Much of the discussion of the ban on US-Russian adoptions has touched on the issue of the mistreatment of Russian adoptees already in the US. The mistreatment of any child is absolutely unacceptable and even one case of abuse, neglect or homicide involving an adopted child is one too many. Parents United for Russian Orphans wholeheartedly supports reforming and increasing pre-adoption screening and training and post-adoption support to prevent such tragedies from occurring. Unfortunately, the ban on US adoptions did nothing to protect orphaned Russian children. While it is tragic and shameful that any Russian adoptee has been harmed or killed in the US, these children are no safer when they remain in Russia.
According to the data of the Presidential Commissioner for Children's Rights Pavel Astakhov, at the time of 2010 in the United States since the early 1990s at the hands of American adoptive parents killed 19 children adopted in Russia. However, he noted that in Russia each year in foster care die an average of nine to 15 children - far more than in the US."If we compare the statistics for the dead children in Russia and America, of course, bloody account is not in our favor," said Astakhov. Source.
An analysis of the 2011 child welfare data for both Russia and the US likewise found that "mistreatment by adoptive parents is relatively low in Russia, and lower yet in the United States."
Sadly, the situation is worse for orphaned children with disabilities because very few of them will be adopted within Russia. A 2014 Human Rights Watch Report found "that many children and young people with disabilities who have lived in [Russian] orphanages suffered serious abuse and neglect on the part of institution staff...Some children interviewed by Human Rights Watch said that orphanage staff beat them, injected them with sedatives, and sent them to psychiatric hospitals for days or weeks at a time to control or punish them."
It is particularly disheartening that the ban on US adoptions was passed less than two months after a new bilateral agreement, which dramatically increased both pre-adoption training and post-adoption reporting, came into force and so those improvements were never tested. In addition, in the months following the ban, the group of parents who had met the Russian children they hoped to adopt, but who had not yet finalized the adoptions in court, proposed a plan to comply with the terms of the bilateral agreement and further grant the Russian Federation even greater oversight of adoptees in the US through scheduled consular visits and direct notification of child welfare cases involving Russian adoptees.
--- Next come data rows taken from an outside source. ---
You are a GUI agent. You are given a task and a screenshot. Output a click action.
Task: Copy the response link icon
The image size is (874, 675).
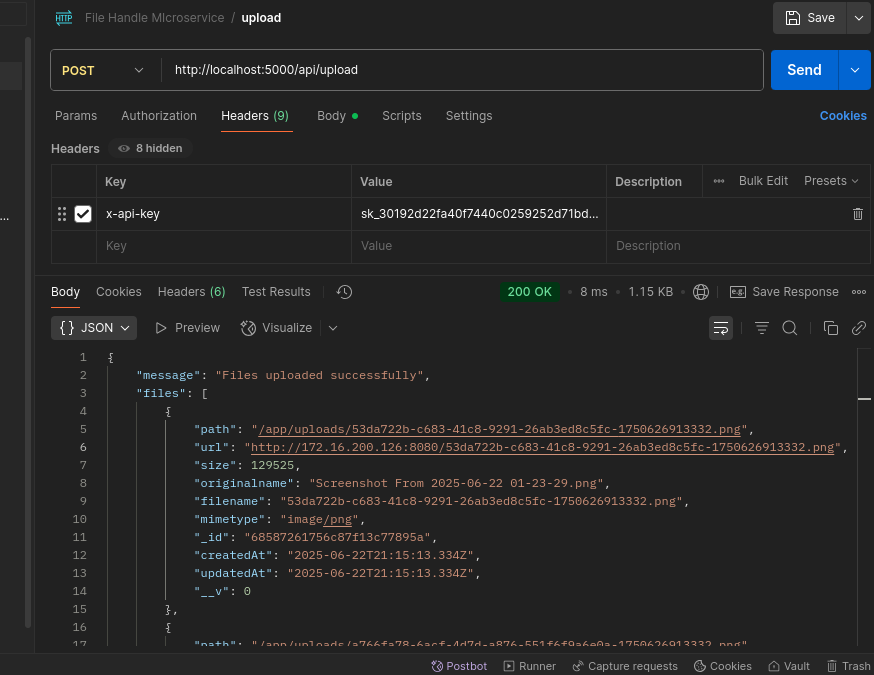[x=858, y=328]
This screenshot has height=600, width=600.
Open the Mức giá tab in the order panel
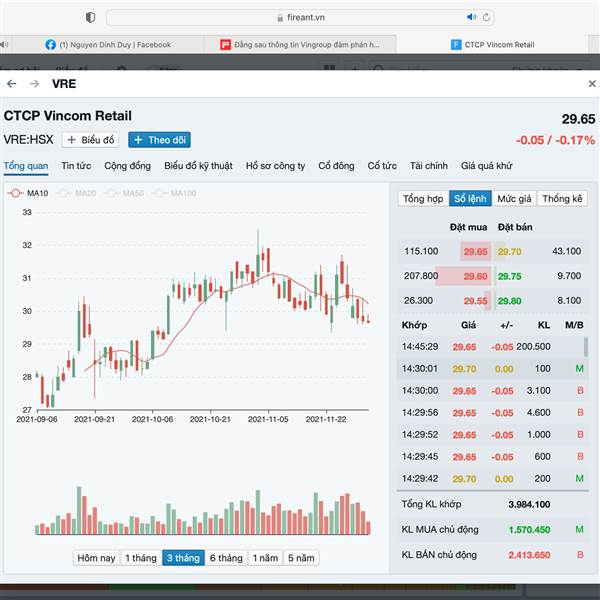pos(513,199)
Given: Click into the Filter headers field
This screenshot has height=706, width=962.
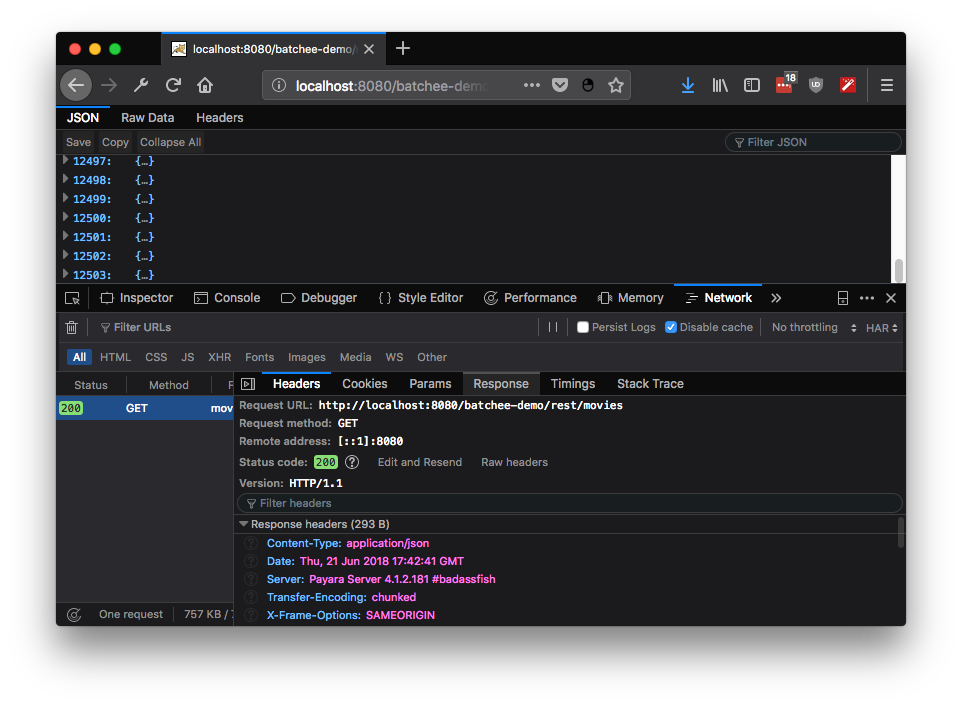Looking at the screenshot, I should 570,503.
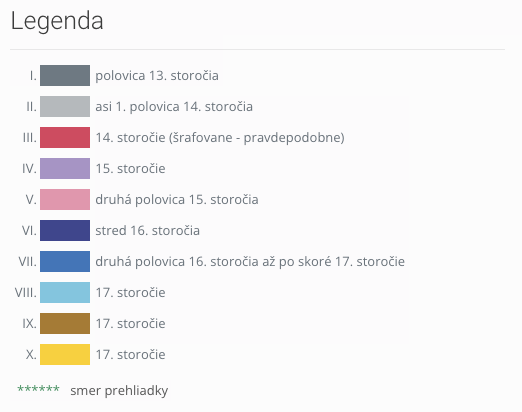Click the label polovica 13. storočia
Screen dimensions: 522x412
click(157, 76)
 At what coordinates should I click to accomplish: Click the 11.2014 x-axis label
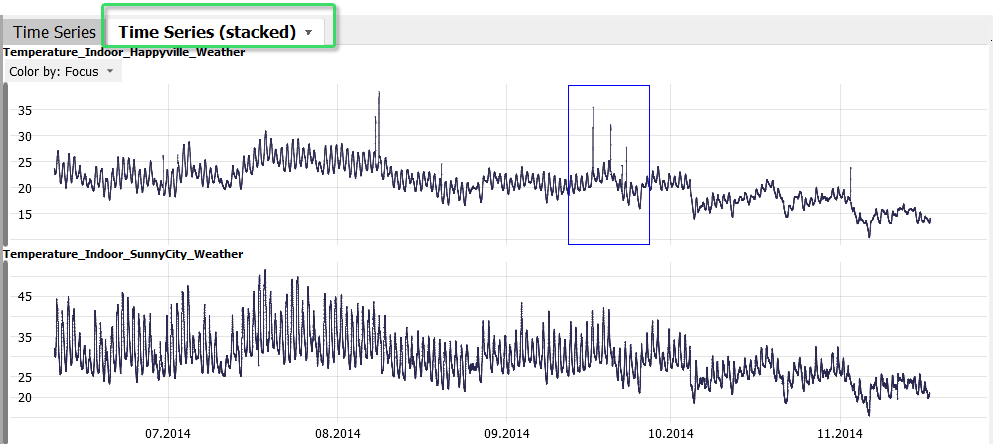coord(839,433)
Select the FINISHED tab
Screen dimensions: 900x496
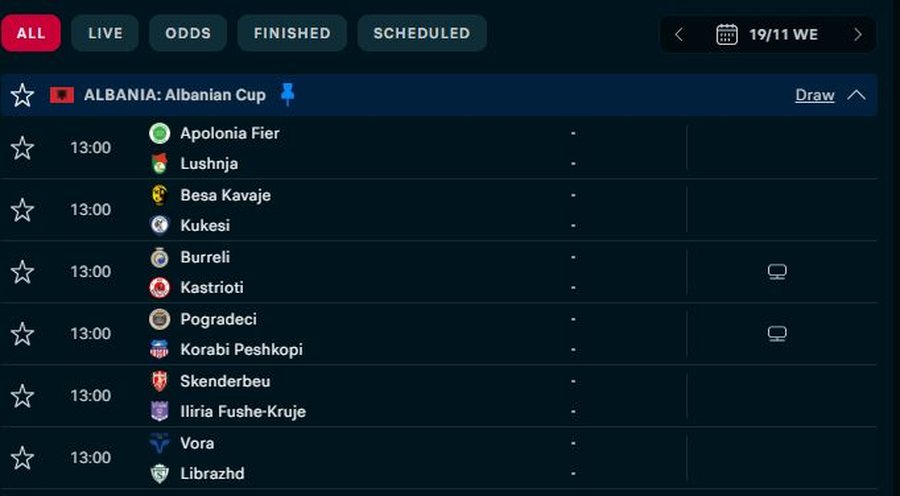tap(292, 33)
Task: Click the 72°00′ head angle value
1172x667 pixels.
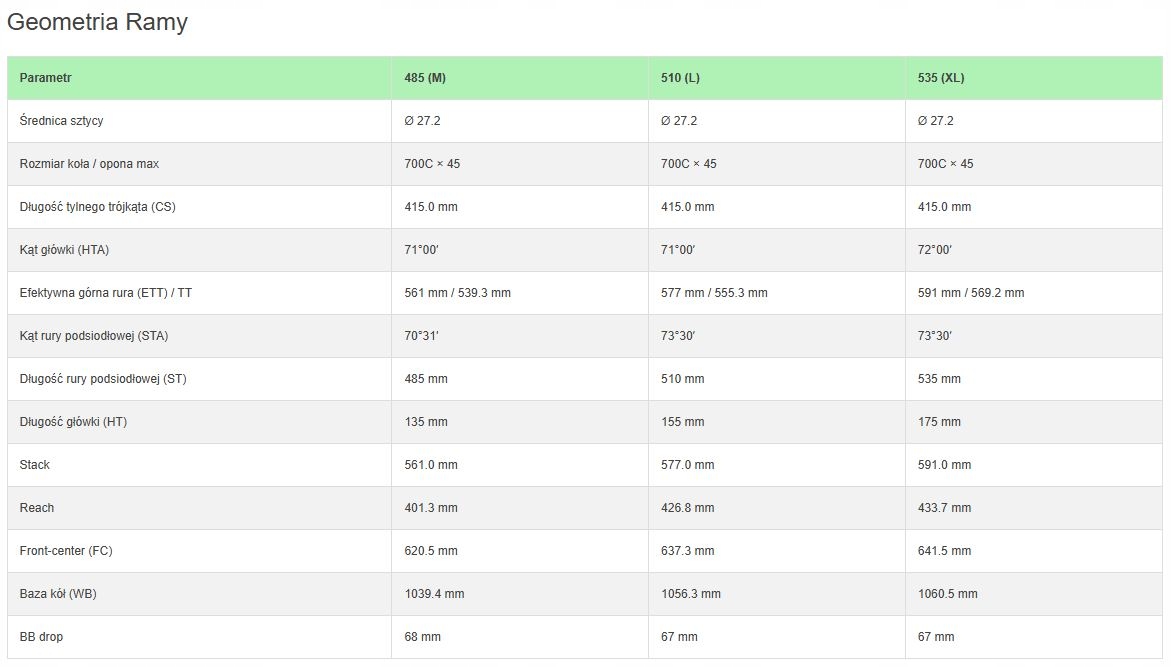Action: 934,250
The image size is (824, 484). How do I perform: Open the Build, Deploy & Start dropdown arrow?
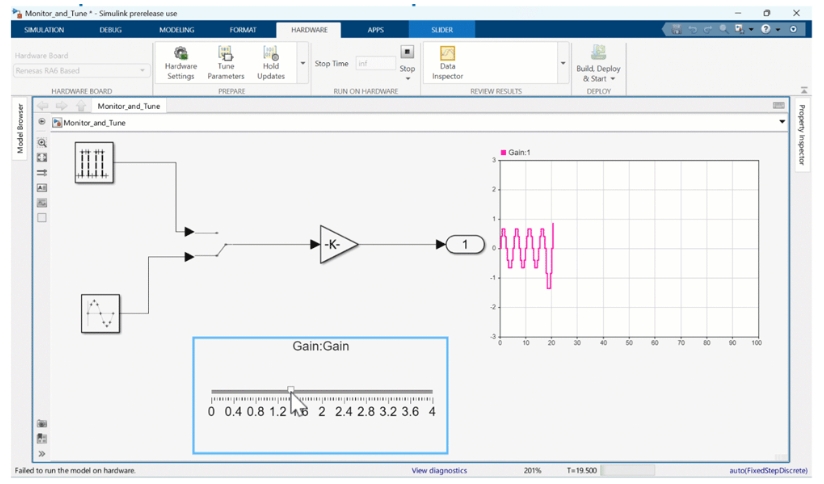point(613,79)
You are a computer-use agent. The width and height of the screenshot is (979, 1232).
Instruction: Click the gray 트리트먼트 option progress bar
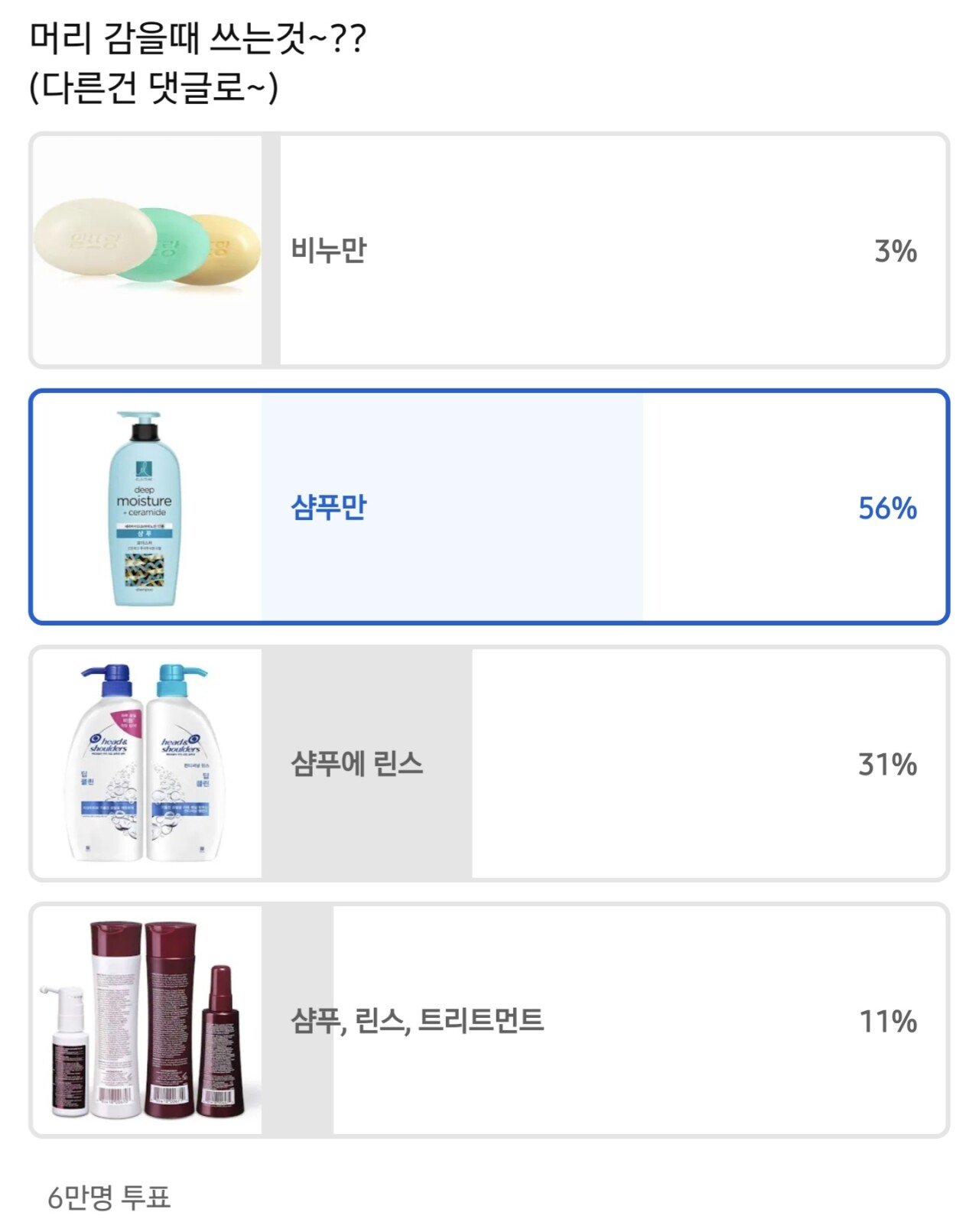click(x=298, y=1020)
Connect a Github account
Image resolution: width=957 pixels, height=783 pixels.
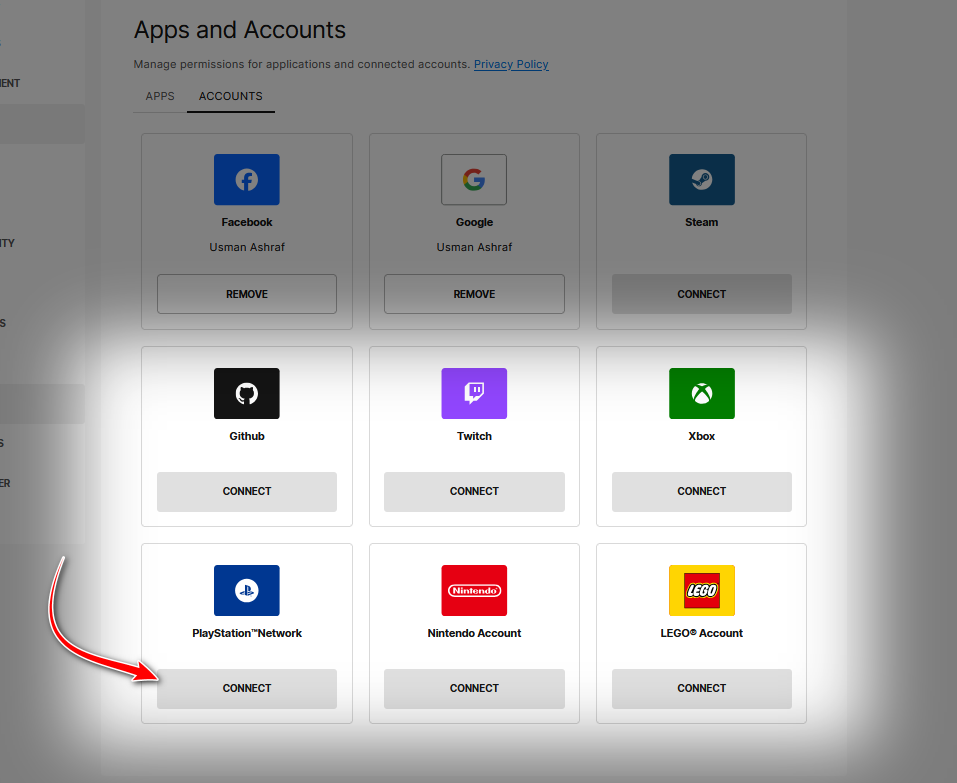tap(246, 491)
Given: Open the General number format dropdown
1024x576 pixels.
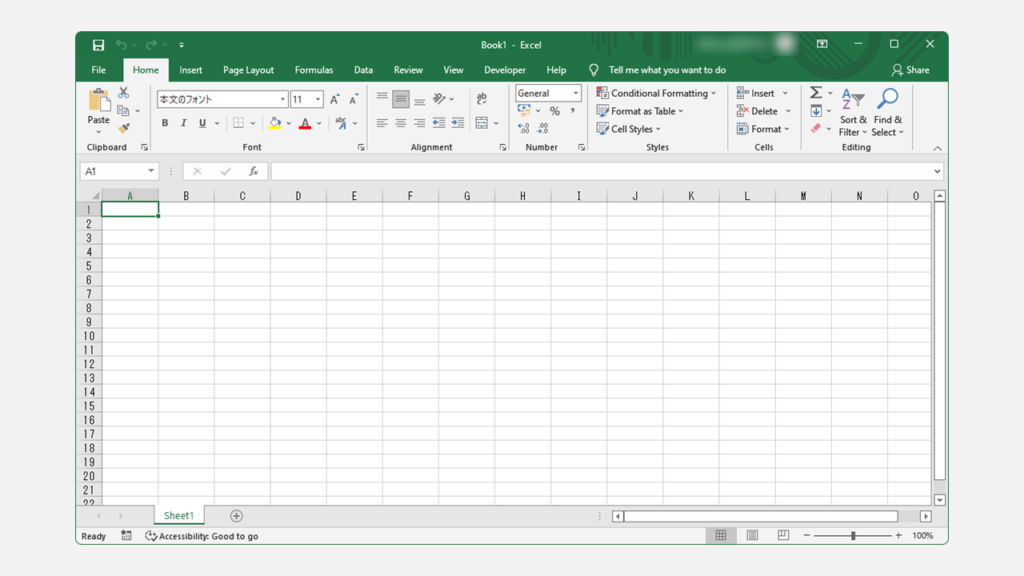Looking at the screenshot, I should click(576, 93).
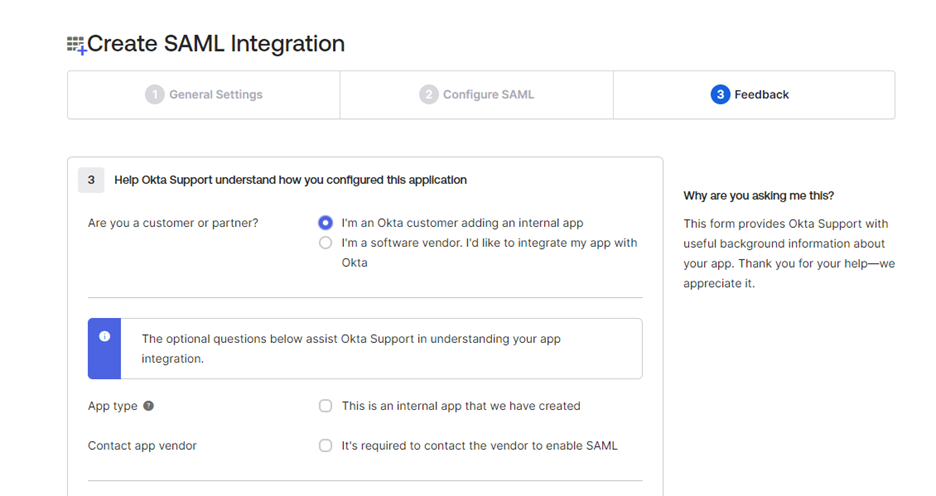Image resolution: width=936 pixels, height=496 pixels.
Task: Click the step 2 number circle
Action: pos(428,95)
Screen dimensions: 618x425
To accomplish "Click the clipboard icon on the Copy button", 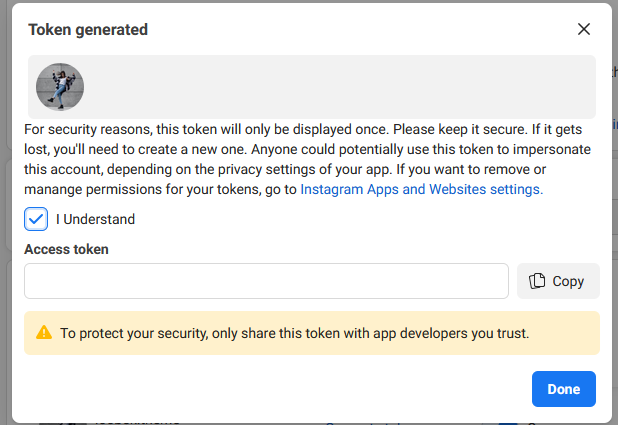I will (537, 281).
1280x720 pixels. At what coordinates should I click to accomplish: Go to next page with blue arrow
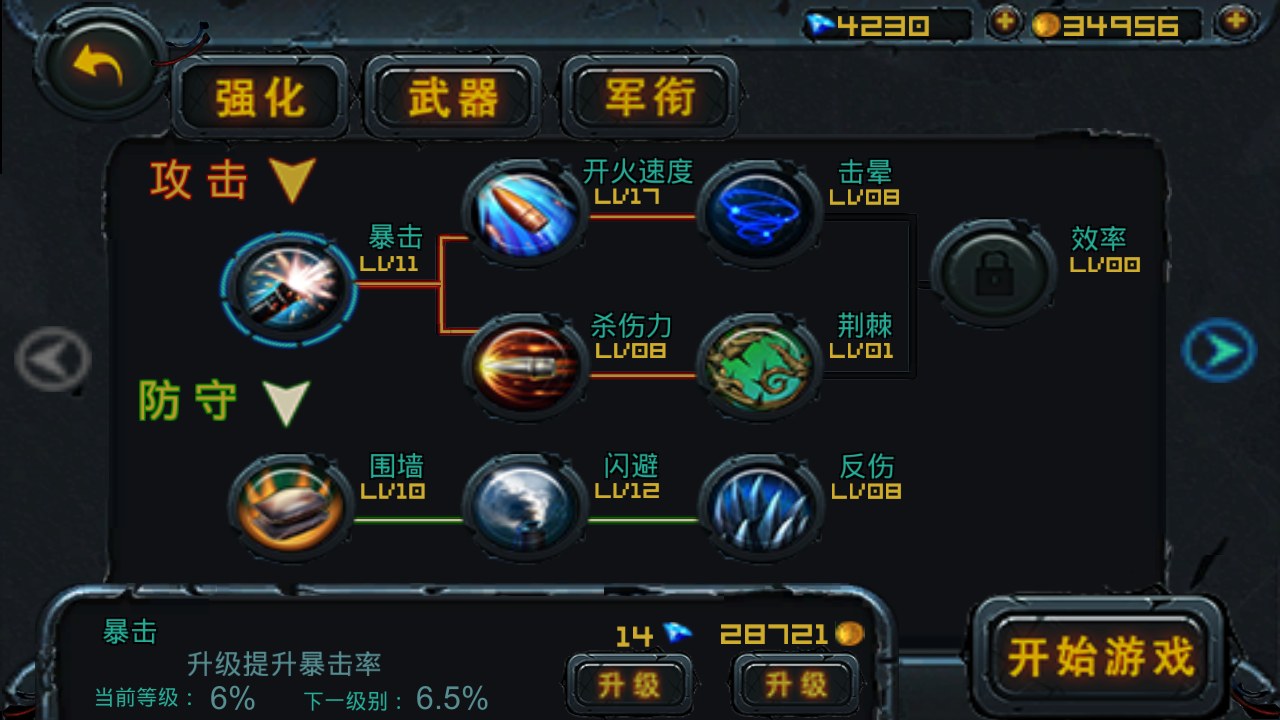click(1220, 351)
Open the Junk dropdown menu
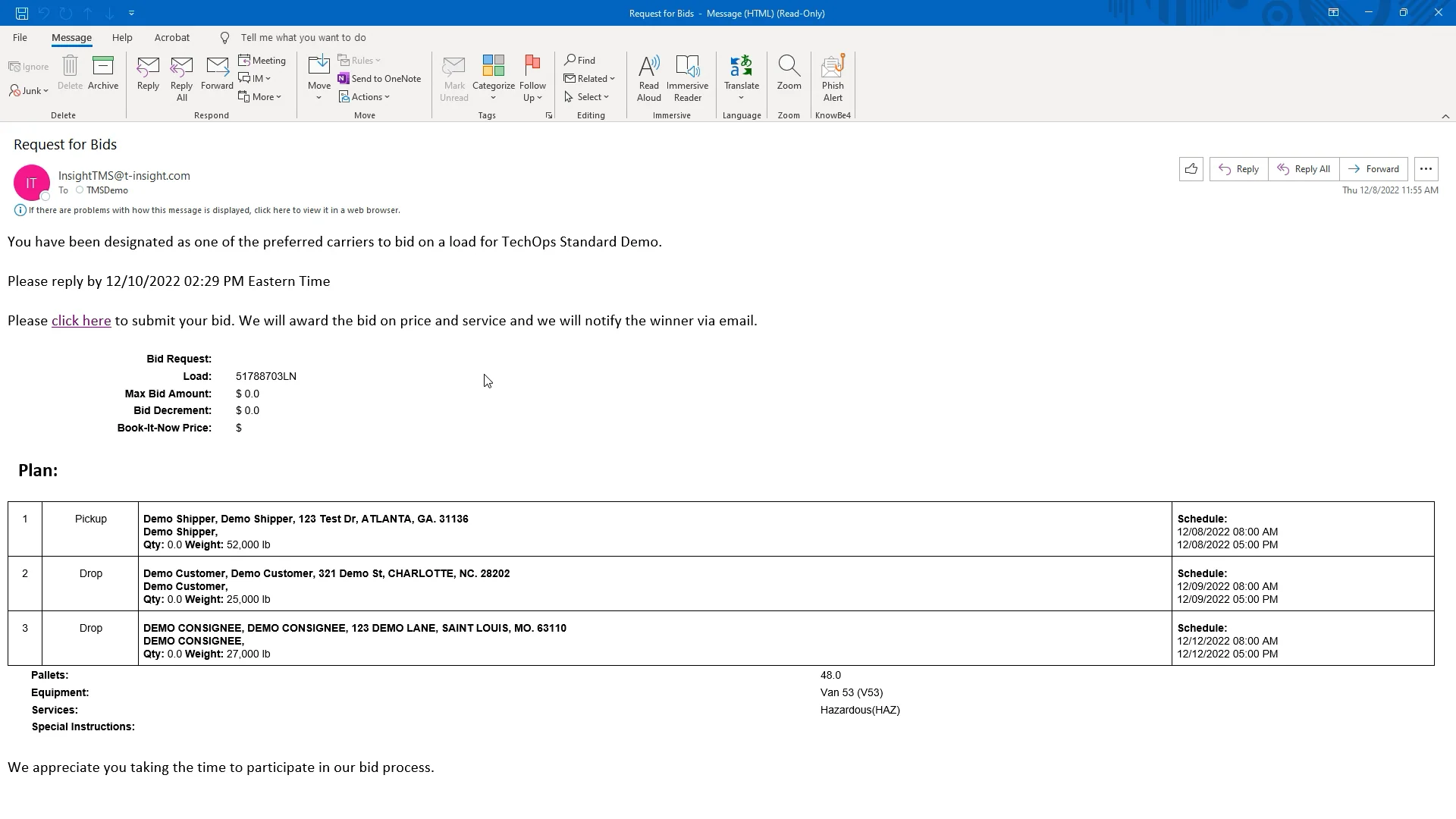 (30, 91)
But even these additional safeguards were rejected.
The safety and well-being of vulnerable children is a serious issue for all civilized societies, but it is one which nationalism has no place. International adoption is a distant third-best option for children who cannot be safely raised either by their birth families or by foster or adoptive families in their country of birth, but it is not in the best interest of these children to eliminate or drastically restrict this option until a better, safer placement is available for each child.